If you’re anything like me (and I pray that you are not, in this case), you may have a tendency to allow everyday things to sort of blend together to the point that you hardly notice what’s always there. For instance, when I set a book at the top of the stairs with the intention of taking it down to the study later on, if I don’t follow through that same day the book becomes a fixture in the upstairs hallway. It’s as if it were part of the carpeting. I can become accustomed to things which are out-of-place to such a degree that they seem no longer out-of-place.

That bad habit is mostly just annoying, particularly if you’re married to me. Worse than that, however, is another side of that same phenomenon: the tendency to take for granted something remarkable because you see it everyday. When was the last time you paused to consider the amazing dexterity of your right thumb, the miracle of a flushing toilet, the sublime wonder of buttered toast. Hmmmm?

OK, I admit that even that is not really a big deal.
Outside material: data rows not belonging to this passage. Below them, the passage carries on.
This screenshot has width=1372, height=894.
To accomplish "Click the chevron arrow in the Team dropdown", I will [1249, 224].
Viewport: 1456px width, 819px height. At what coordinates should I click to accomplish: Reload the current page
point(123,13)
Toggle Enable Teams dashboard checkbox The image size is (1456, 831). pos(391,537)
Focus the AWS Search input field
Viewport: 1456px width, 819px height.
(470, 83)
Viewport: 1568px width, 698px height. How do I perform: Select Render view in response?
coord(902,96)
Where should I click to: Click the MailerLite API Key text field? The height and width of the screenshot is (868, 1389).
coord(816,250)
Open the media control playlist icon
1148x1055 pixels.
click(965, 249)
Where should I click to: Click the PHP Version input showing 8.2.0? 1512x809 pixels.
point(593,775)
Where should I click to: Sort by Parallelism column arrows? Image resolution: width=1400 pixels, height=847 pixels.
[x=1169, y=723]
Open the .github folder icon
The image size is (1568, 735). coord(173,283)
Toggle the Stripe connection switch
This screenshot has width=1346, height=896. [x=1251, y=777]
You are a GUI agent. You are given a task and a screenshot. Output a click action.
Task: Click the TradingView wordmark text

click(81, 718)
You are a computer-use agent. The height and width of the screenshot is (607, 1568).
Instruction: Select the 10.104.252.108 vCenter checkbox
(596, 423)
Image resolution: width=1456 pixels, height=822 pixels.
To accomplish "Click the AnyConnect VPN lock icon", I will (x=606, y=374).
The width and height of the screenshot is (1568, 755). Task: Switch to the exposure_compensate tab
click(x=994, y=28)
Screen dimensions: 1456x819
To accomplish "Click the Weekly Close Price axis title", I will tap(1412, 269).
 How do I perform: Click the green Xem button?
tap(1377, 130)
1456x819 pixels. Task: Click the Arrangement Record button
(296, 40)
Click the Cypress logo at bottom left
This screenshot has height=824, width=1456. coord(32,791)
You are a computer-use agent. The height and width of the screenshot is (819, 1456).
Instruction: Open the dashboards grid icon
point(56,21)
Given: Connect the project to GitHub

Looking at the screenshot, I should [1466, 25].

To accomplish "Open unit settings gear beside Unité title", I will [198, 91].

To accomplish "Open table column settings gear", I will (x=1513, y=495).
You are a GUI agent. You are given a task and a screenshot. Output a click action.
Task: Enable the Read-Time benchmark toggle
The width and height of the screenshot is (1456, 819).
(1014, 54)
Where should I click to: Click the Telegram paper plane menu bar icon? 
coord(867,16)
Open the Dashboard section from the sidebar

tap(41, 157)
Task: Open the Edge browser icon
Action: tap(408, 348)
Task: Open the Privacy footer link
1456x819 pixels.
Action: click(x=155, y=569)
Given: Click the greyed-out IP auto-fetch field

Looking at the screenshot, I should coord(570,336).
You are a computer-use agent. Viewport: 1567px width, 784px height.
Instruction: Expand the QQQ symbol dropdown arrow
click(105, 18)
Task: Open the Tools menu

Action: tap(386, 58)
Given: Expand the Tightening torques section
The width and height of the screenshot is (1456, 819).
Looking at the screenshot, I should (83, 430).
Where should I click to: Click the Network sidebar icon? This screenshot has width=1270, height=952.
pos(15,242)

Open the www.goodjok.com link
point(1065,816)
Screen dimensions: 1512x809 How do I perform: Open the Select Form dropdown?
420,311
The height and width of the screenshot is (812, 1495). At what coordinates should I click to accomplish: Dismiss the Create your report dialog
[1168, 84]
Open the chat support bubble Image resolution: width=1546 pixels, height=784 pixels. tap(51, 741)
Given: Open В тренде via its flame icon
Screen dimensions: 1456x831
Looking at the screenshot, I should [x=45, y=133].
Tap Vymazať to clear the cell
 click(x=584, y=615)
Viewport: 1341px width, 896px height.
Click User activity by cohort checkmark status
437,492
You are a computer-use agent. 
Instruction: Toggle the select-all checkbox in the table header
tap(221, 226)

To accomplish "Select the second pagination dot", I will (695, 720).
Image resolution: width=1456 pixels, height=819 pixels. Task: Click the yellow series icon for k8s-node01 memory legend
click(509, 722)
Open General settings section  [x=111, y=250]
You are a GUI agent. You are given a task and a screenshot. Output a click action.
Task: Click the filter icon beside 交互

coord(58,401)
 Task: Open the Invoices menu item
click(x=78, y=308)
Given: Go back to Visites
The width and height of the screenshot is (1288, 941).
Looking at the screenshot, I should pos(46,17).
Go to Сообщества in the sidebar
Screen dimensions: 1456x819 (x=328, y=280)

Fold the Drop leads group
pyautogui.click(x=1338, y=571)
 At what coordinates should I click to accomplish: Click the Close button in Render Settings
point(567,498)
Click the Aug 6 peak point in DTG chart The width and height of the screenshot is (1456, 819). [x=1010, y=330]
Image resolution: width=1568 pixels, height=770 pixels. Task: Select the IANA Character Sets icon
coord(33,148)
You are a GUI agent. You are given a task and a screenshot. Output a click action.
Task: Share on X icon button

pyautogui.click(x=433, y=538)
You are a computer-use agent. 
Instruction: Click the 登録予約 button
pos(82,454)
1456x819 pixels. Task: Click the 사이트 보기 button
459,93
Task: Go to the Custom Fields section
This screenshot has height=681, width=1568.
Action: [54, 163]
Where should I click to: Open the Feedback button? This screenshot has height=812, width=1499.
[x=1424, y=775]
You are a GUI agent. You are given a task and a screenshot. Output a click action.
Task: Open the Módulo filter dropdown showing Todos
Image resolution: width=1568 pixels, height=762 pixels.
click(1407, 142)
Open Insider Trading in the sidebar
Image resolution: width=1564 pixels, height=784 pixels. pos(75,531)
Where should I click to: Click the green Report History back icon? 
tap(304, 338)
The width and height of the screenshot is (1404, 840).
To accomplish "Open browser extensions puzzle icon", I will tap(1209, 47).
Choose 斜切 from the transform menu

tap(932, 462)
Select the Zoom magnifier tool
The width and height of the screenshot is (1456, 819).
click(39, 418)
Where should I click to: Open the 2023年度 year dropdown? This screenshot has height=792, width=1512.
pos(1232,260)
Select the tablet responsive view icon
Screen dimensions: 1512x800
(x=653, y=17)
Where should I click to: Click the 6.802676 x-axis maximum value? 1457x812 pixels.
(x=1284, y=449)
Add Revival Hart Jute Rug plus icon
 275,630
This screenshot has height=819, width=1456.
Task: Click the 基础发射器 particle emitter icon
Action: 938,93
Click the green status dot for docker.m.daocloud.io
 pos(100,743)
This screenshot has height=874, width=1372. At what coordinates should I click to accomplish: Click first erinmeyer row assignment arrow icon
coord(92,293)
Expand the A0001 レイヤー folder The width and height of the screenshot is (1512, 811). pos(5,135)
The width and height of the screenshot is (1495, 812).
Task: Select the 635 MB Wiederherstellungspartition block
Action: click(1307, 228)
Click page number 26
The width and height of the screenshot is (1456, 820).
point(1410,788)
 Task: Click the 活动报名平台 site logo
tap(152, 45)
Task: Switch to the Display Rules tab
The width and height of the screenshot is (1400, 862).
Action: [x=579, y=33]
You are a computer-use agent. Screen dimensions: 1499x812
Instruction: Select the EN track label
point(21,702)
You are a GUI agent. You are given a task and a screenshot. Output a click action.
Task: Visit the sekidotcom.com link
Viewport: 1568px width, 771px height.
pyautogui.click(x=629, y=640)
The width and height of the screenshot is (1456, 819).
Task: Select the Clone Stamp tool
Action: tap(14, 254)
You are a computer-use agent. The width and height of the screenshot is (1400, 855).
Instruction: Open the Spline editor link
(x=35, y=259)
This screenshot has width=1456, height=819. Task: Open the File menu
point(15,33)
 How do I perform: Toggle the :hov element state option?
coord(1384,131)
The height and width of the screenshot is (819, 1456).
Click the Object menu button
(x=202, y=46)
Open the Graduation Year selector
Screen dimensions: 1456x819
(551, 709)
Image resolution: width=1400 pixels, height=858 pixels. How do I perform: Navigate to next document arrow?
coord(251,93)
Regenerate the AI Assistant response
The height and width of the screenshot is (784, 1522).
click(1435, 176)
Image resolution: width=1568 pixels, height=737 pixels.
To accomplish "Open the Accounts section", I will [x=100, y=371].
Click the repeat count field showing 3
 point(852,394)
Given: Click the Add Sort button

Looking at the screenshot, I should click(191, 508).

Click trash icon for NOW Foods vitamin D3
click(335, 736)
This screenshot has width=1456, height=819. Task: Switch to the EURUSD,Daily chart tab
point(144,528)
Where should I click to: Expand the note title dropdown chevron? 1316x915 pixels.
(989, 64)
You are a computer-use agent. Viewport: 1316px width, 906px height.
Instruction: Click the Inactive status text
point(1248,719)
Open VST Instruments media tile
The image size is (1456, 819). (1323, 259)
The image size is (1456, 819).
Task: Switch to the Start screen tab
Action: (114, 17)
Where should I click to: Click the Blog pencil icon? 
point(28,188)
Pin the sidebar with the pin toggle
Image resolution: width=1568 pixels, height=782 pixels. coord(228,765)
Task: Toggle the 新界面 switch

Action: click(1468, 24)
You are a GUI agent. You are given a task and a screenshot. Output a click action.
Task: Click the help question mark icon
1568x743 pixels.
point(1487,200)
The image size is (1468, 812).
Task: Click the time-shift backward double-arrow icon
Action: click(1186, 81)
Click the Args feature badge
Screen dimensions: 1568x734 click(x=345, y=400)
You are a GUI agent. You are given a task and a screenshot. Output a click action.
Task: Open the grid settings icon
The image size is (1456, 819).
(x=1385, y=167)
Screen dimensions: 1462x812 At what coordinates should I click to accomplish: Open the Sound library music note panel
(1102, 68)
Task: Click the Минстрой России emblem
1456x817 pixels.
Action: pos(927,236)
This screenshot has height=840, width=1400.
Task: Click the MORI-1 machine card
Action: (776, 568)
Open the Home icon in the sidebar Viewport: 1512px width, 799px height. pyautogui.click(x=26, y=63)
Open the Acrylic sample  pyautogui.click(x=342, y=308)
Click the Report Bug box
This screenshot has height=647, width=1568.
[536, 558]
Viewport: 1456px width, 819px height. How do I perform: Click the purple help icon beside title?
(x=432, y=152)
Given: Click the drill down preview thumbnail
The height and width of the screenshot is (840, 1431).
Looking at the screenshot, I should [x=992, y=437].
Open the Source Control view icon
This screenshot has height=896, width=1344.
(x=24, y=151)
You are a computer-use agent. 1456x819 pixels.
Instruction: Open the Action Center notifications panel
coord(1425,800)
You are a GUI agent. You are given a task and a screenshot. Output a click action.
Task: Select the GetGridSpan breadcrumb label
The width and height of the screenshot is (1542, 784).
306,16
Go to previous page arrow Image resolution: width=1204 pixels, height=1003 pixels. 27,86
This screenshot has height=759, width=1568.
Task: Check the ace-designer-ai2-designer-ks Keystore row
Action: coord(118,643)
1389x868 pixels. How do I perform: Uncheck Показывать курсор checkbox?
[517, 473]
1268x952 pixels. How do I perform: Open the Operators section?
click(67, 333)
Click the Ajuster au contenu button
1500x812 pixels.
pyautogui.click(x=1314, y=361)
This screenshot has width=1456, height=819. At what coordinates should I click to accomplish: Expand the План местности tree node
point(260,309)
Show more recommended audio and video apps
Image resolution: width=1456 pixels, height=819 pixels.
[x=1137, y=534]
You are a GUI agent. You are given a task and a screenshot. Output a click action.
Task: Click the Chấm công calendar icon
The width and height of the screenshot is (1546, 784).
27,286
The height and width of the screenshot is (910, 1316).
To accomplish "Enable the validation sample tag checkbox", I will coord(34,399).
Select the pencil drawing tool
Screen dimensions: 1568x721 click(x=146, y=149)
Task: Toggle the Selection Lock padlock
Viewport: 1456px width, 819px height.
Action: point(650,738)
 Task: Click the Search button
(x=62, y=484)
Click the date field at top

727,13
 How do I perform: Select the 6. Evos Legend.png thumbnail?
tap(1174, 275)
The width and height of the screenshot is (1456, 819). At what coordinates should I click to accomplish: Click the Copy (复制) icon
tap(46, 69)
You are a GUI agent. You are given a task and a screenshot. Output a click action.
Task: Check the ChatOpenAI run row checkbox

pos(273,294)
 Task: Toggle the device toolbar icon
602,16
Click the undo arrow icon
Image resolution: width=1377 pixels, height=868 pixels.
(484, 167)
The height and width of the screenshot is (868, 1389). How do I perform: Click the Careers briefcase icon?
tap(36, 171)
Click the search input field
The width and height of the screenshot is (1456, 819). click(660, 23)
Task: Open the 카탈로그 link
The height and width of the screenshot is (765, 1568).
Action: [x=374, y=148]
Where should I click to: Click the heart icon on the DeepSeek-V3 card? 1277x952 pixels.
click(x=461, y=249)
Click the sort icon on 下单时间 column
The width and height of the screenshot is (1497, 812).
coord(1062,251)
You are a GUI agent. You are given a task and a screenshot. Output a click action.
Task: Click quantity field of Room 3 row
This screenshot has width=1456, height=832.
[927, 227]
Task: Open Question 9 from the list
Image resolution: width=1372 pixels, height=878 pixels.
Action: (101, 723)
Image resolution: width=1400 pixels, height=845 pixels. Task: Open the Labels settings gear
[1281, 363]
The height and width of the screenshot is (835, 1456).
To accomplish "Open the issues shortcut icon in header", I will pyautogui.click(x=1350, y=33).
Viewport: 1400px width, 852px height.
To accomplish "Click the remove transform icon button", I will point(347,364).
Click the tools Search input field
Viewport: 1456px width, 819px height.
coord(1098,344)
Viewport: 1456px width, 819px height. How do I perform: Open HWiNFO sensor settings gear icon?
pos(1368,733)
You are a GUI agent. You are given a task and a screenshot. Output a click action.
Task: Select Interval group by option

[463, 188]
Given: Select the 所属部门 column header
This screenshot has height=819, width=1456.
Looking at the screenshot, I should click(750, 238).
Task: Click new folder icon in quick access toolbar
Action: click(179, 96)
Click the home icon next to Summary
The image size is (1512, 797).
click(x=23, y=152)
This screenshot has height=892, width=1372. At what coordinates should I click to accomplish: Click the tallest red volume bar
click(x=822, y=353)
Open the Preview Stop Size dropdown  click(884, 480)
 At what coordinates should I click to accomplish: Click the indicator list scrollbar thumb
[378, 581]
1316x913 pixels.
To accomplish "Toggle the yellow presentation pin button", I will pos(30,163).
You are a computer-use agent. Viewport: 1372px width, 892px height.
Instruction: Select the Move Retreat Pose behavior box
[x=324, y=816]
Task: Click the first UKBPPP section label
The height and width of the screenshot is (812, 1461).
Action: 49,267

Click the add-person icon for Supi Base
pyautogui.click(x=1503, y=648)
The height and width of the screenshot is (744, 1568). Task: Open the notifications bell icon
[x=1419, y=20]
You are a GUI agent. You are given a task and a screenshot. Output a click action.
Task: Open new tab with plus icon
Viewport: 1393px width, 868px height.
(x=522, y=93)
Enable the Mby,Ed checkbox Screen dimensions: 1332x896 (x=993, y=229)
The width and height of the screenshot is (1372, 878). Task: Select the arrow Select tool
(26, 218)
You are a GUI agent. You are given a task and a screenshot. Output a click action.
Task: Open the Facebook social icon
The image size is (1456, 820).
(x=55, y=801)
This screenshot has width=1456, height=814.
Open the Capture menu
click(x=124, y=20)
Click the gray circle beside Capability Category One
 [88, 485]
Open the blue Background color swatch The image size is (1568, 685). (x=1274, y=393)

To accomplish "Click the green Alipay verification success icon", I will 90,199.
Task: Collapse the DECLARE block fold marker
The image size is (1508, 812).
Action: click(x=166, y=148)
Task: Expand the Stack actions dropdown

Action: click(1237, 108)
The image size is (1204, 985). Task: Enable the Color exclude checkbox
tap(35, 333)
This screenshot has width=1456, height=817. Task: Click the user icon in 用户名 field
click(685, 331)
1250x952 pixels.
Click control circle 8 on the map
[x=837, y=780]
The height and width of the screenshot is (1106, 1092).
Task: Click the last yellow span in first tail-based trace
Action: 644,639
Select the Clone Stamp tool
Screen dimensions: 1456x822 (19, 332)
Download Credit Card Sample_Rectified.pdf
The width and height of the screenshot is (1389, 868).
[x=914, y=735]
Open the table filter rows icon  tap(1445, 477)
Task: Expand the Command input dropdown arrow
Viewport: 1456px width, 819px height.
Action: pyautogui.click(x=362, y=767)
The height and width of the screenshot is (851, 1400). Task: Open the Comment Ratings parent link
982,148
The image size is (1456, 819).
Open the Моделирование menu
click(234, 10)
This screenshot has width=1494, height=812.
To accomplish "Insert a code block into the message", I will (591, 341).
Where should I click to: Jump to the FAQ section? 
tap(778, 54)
What has me musing this evening is how easy it is for us to become unaware of the people who share our lives with us. The clerk at the store. The guy who delivers the morning paper. The 15-year-old kid who refuses to go to bed on time (that would be Luke). This weekend I realized, to my shame, that I devote much more energy to nagging/lecturing/chastising my kids about what they’re not doing than I do to reminding them how terrific they are for all that they do do. What kind of a loser dad am I?

I have a favorite poem by Wendell Berry. He wrote it about his wife, but I wish I had written it about my mine, because it speaks so well of the opportunity to rediscover something familiar:

The Wild Rose

Sometimes hidden from me
in daily custom and in trust
so that I live by you unaware
as by the beating of my heart

Suddenly you flare in my sight,
a wild rose blooming at the edge
of thicket, grace and light
where yesterday was only shade,

And once again I am blessed, choosing
again what I chose before.

How many wild roses do you have blooming around you? Do yourself—and your loved ones—a favor and tell them today how much they mean to you. I tried it myself, and it was wonderful.